Science's Best Hangover Cures
Every year about this time, everybody publishes a list of hangover cures or prevention tips, or debuts some new product meant to ease the pain, as if New Year's Eve was the only time people ever drank. But there are some scientifically proven remedies that will actually work, every day.
Every year about this time, everybody publishes a list of hangover cures or prevention tips, or debuts some new product meant to ease the pain, as if New Year's Eve was the only time people ever drank. But there are some scientifically proven remedies that will actually work, every day. You have your folk remedies or your comfort foods or your routine that all help just because they give solace (and a drinker needs that for what Kingsley Amis calls the metaphysical hangover). But really a hangover is a physical process, or at least the result of one, and there do exist actual remedies that help reverse it. Most of those are chemicals and compounds found in a big variety of foods and supplements, so instead of asking you to trust our own recipes or favorite morning-after foods, we'll just share the most effective of those chemicals and you can ingest them as you like.
-
Cysteine: Already one of the most popular treatments because it shows up in eggs, which tend to anchor the Sunday brunch many drinkers rely on, cysteine is an amino acid that helps your liver out.
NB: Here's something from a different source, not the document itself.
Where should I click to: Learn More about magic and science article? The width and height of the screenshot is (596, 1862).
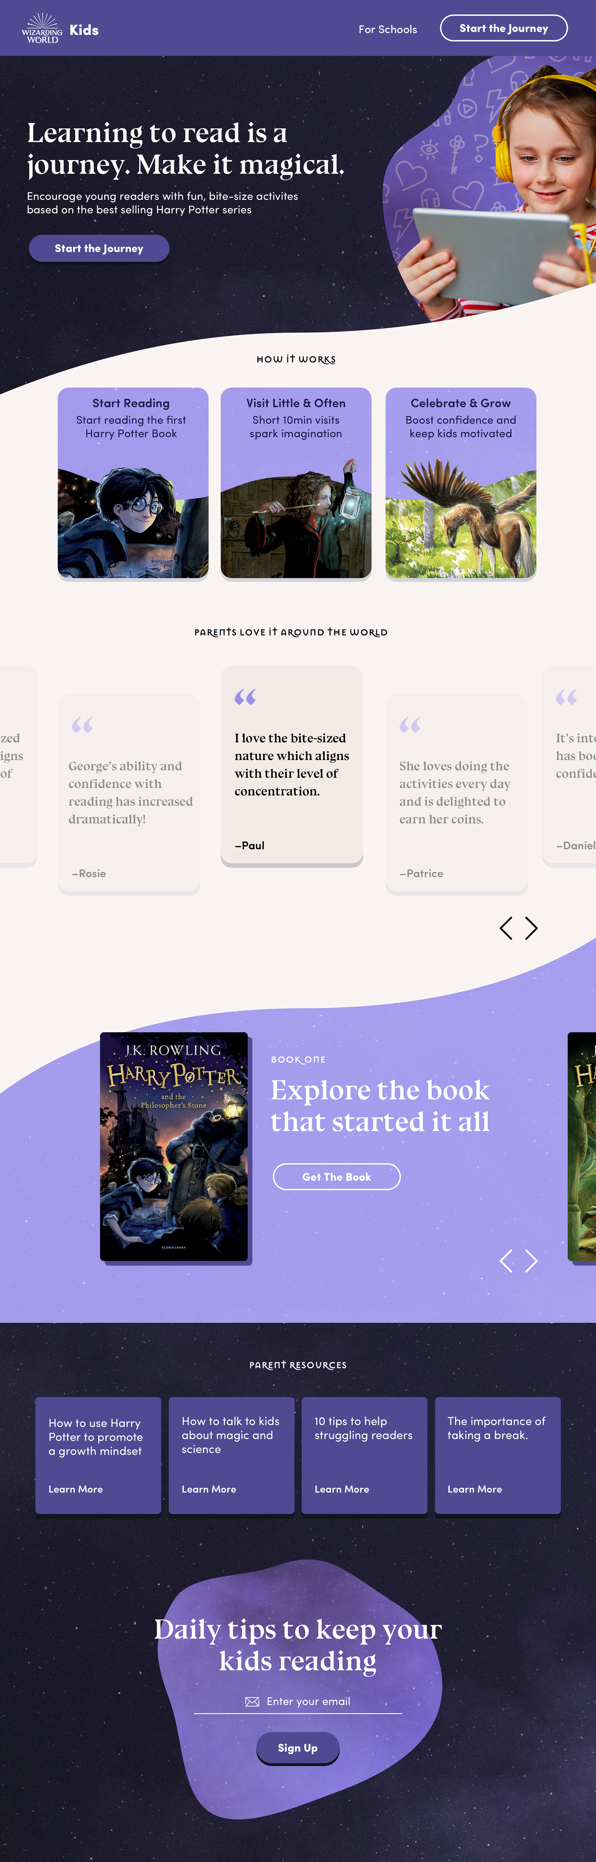pos(209,1489)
How Stuff Works explains it is "the substance that breaks down the hangover-causing toxin acetaldehyde in the liver's easily depleted glutathione." That means it can take some of the strain off your liver by helping to get rid of lingering toxins. And fear not, vegans and ovaphobes. Plenty of other foods contain cysteine, including poultry, oats, yogurt, broccoli, red pepper, garlic, onions, brussels sprouts, wheat germ and dairy.
-
Potassium: Alcohol makes you pee a lot, and that means that not only do you get dehydrated, you drain a lot of important nutrients, chief among them potassium. A George Mason University researcher writes, "In addition to the liquid expelled during frequent urination, certain salts and potassium – required for proper nerve and muscle function – are also lost." Naturally, the go-to potassium delivery agent is bananas. But you can branch out starting with this University of Michigan list that includes things you might actually want to eat with a hangover, such as potato chips, orange juice, and avocados.
-
Fructose (fruit sugar): "Alcohol turns the body’s supply of glycogen into glucose, and sends it out of the body in the urine. Lack of this energy source is a key part in the feeling of weakness, fatigue, and lack of coordination the next morning," reads that Anatomy of a Hangover paper from George Mason. Fructose, the sugar found in most fruits, replentishes that glucose and has been found to speed up the body's processing of alcohol. But that finding, in a study on file with the National Institute of Health, is a bit mixed: "The results indicate that both fructose and glucose effectively inhibit the metabolic disturbances induced by ethanol but they do not affect the symptoms or signs of alcohol intoxication and hangover." Still, eating fruit and drinking fruit juice will give you a bit of energy as well as vitamins like b and c, which alcohol tends to sap as well.
-
Sodium: As you pee out your potassium and water, you also get rid of a lot of salt, which is a key electrolyte. This is where your sports drinks and/or coconut water come in as a cure. In 2010, an article in Time pointed out that coconut water "contains the same five electrolytes found in human blood (Gatorade has only two)." That How Stuff Works article also informs us that "adding salt and sugar to water helps replace the sodium and glycogen lost the night before." On the Accidental Scientist blog, Simon Cooke drops this bit of wisdom about why the normally over-sweet Gatorade works so well on hangovers: "It’s the best and easiest way to get fluid into your system, and has its own handy-dandy built in automatic rehydration indicator – if it tastes good, you need to drink more of it. Once it starts tasting unappealing, you’ve had enough – you’re rehydrated." Sneaky, huh?
-
Water: Drinking a lot of water is the biggest and most obvious preventative measure and cure. That's because the main thing happening in your body when you have a hangover is that you're dehydrated. Alcohol, as we've established, is a diuretic, and most of what you lose when you pee is water. In fact, that George Mason article contains this terrifying little gem about where that hangover headache comes from: "The body’s organs will attempt to replenish their own water, usually by stealing water from the brain, which causes it to decrease in size and pull on the membranes which connect it to the skull, which in turn results in a headache." Shudder. So outside of drinking water, and sports drinks, a good option comes in soup broth, which will also replentish your sodium intake. Pho, in fact, is such a good broth-and-protein delivery system that it's considered a miracle hangover cure. But there are no miracles with this stuff. Only science.